* AVAILABLE DATA:

────────────────

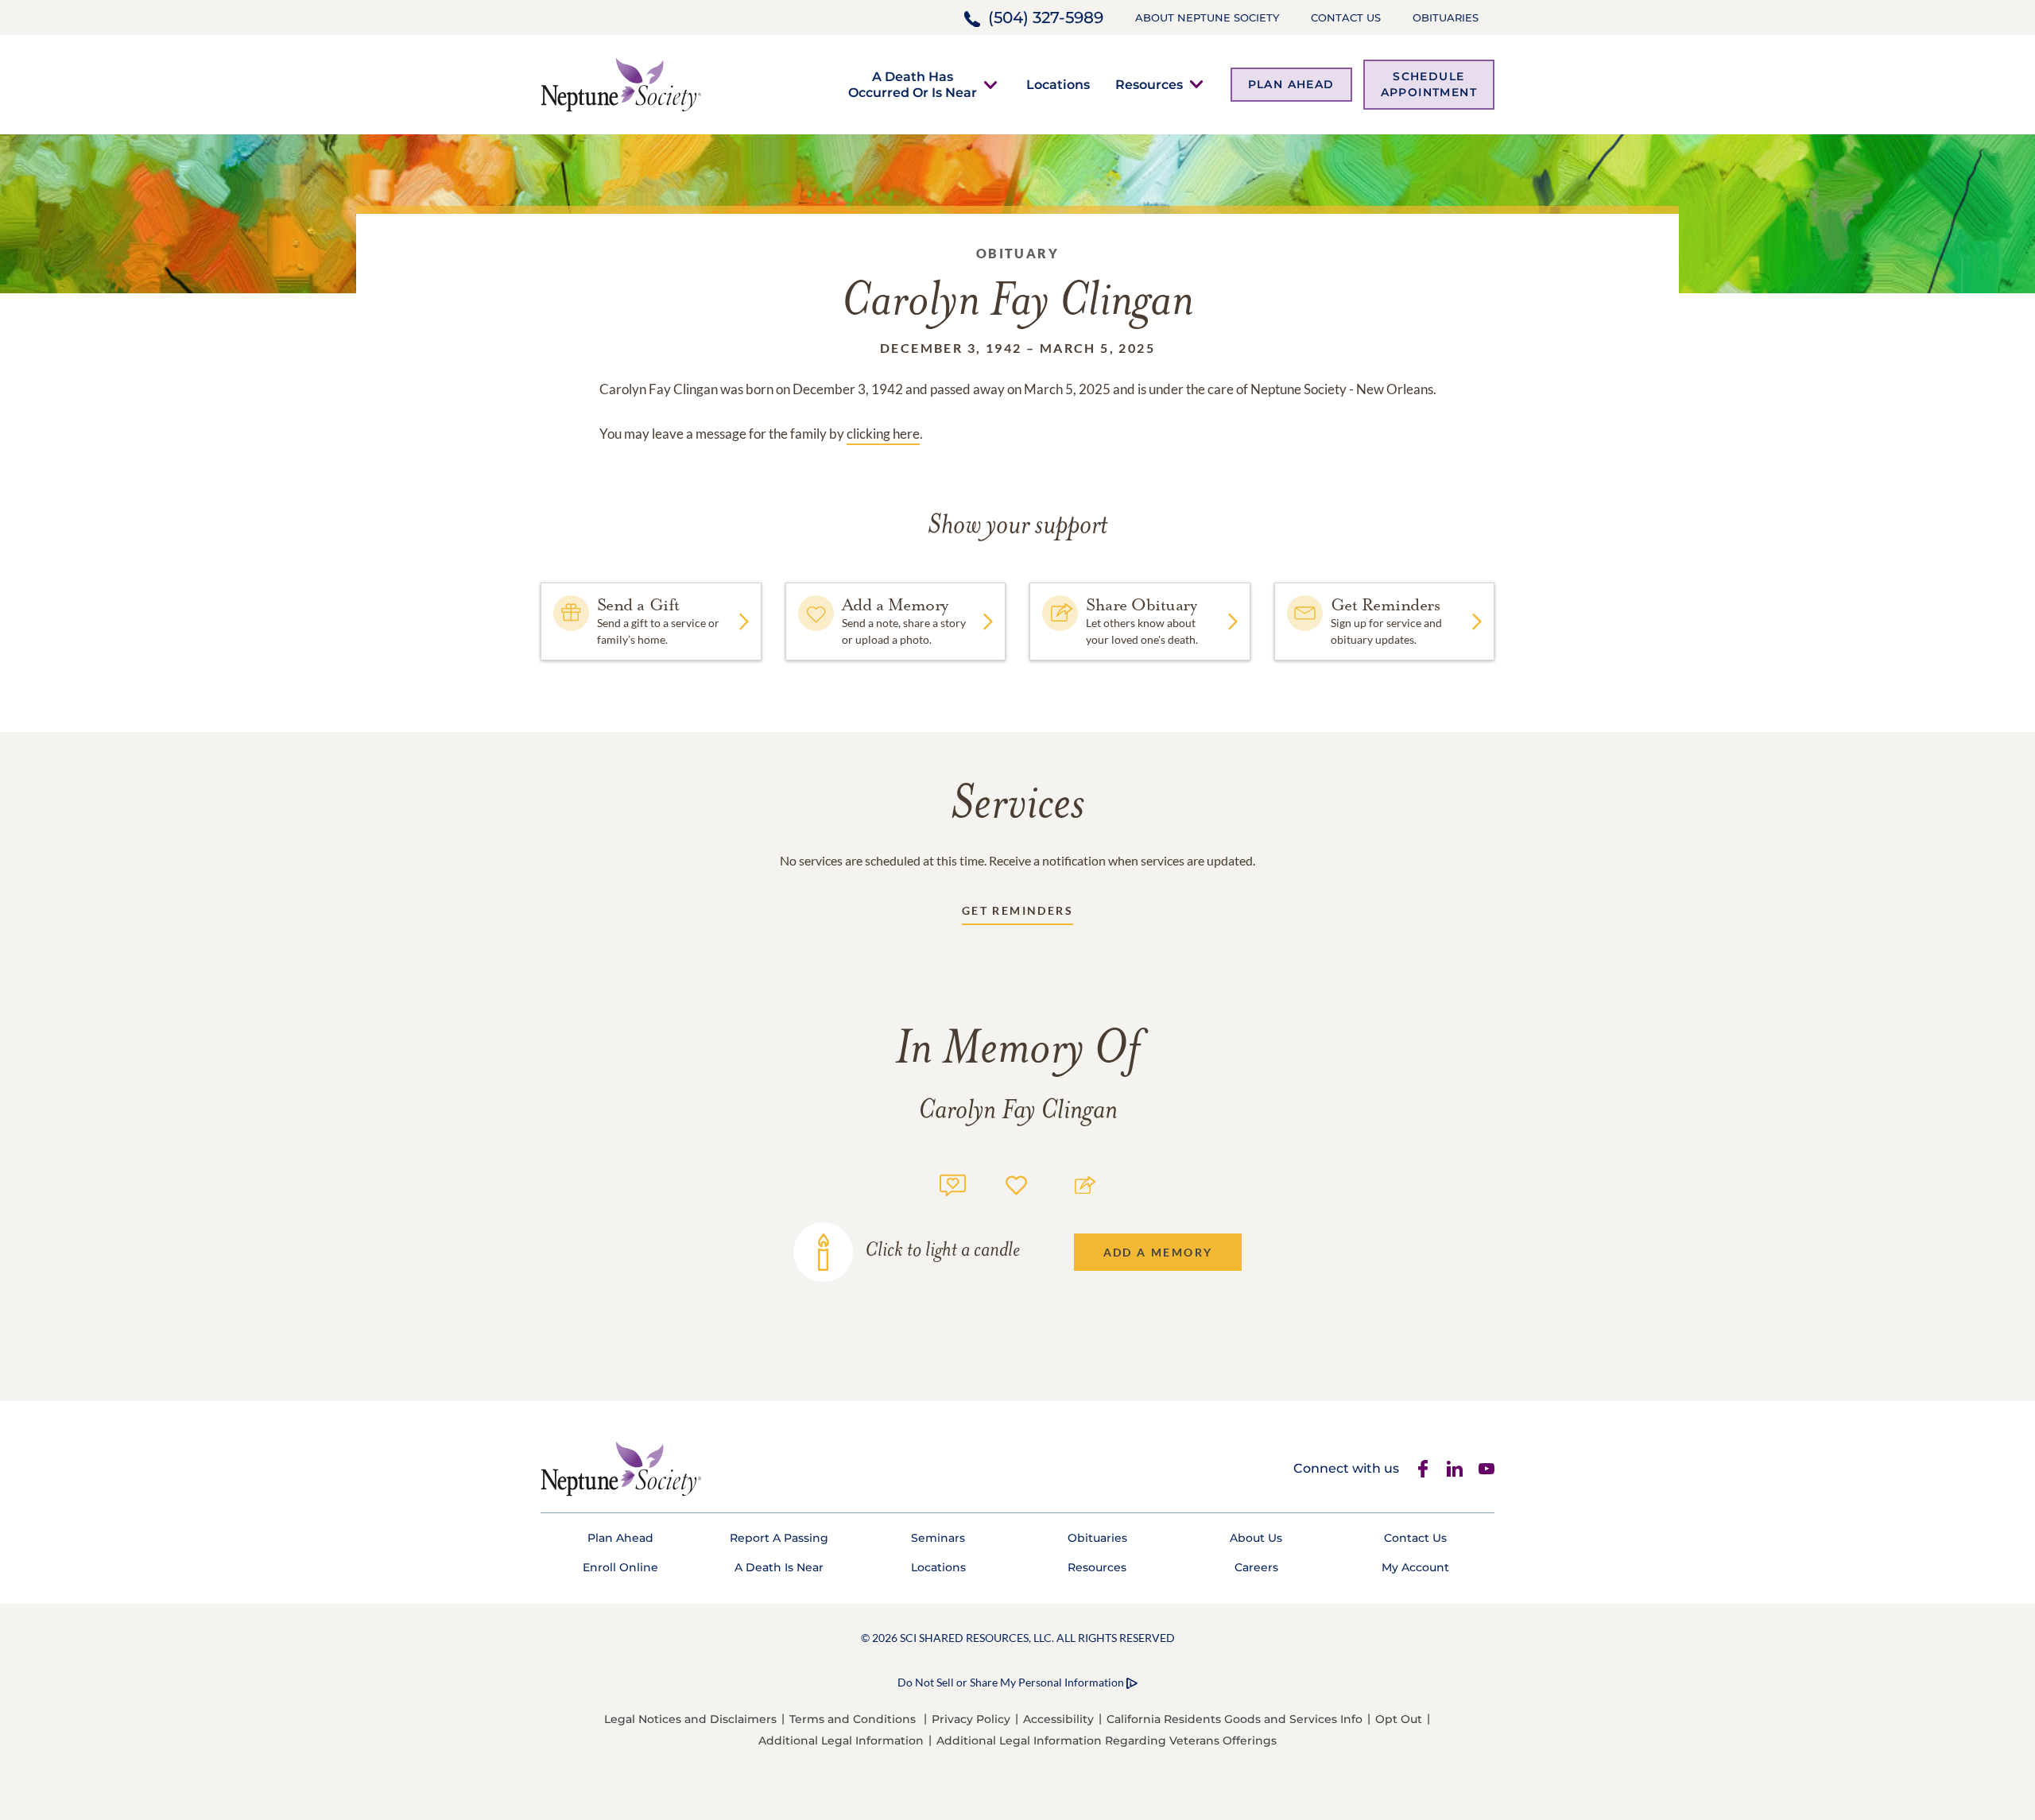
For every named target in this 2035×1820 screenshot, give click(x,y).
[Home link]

────────────────

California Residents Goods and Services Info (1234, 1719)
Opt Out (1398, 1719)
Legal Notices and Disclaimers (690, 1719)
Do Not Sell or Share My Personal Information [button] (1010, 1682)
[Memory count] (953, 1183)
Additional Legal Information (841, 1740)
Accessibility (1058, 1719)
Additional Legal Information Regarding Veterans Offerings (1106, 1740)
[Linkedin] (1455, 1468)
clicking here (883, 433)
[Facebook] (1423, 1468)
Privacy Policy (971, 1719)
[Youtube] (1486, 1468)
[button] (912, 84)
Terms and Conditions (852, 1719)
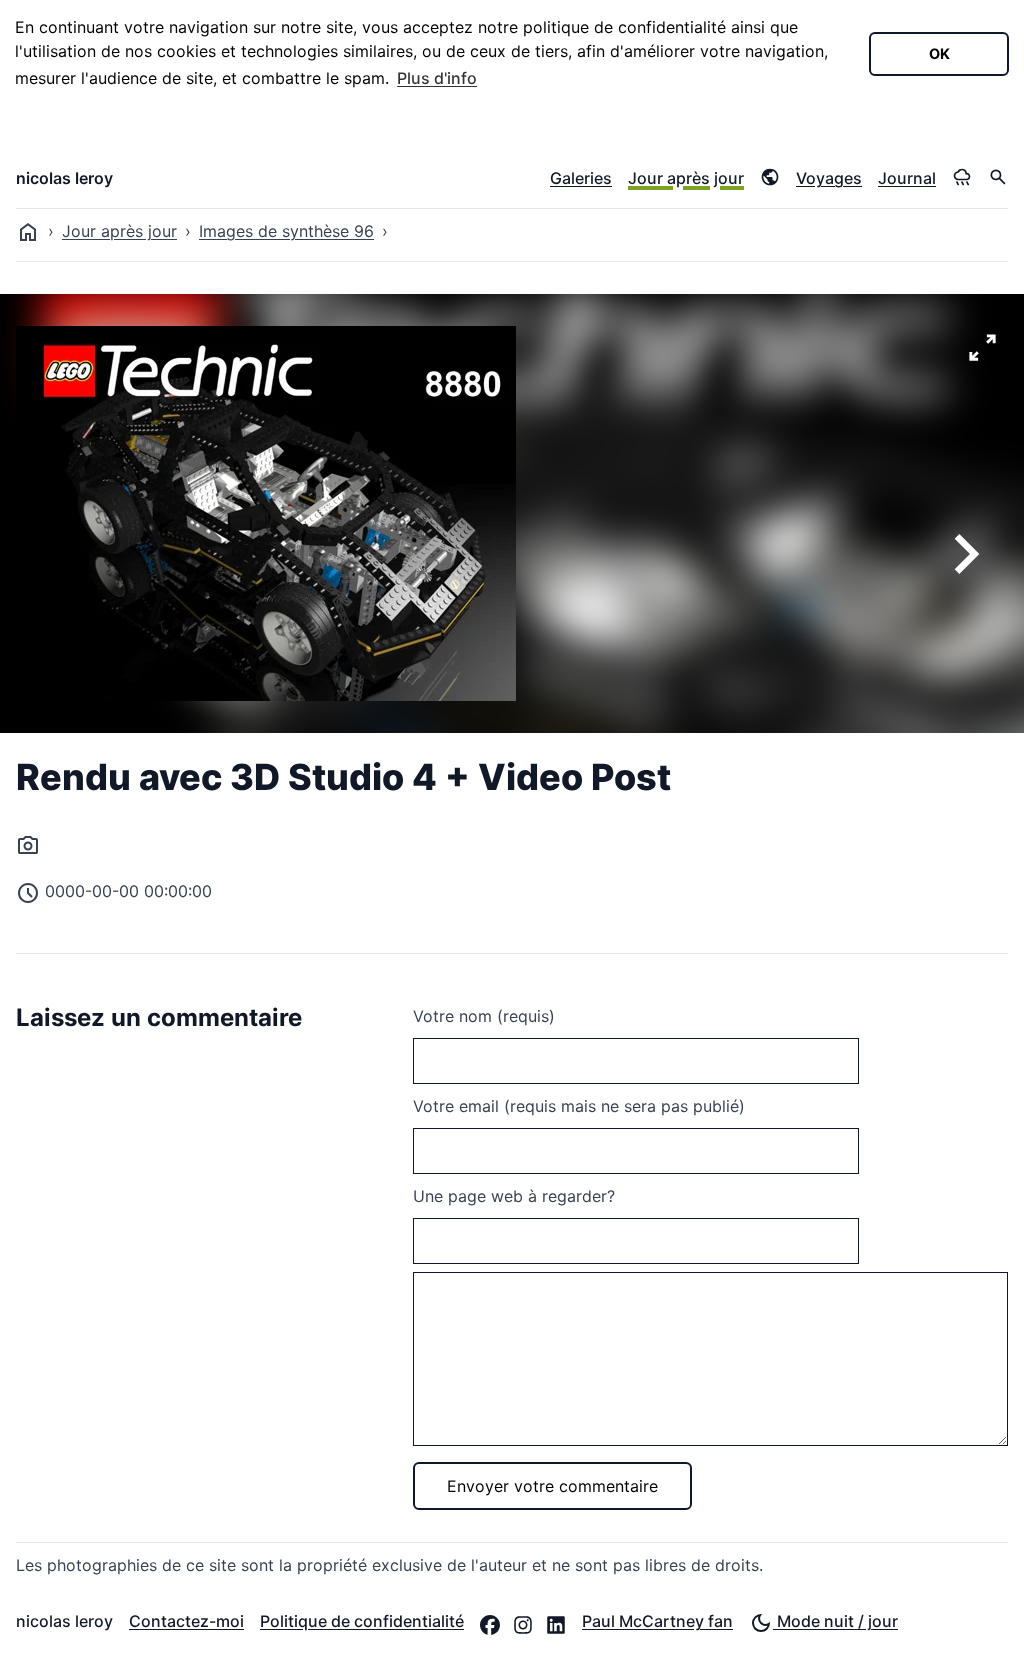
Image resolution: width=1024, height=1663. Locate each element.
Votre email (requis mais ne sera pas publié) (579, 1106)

────────────────

* TRY IT: Copy each line in the entries above where "Additional" turns up.

* OUTPUT FOR THIS TASK:
Additional Legal Information (841, 1740)
Additional Legal Information Regarding Veterans Offerings (1106, 1740)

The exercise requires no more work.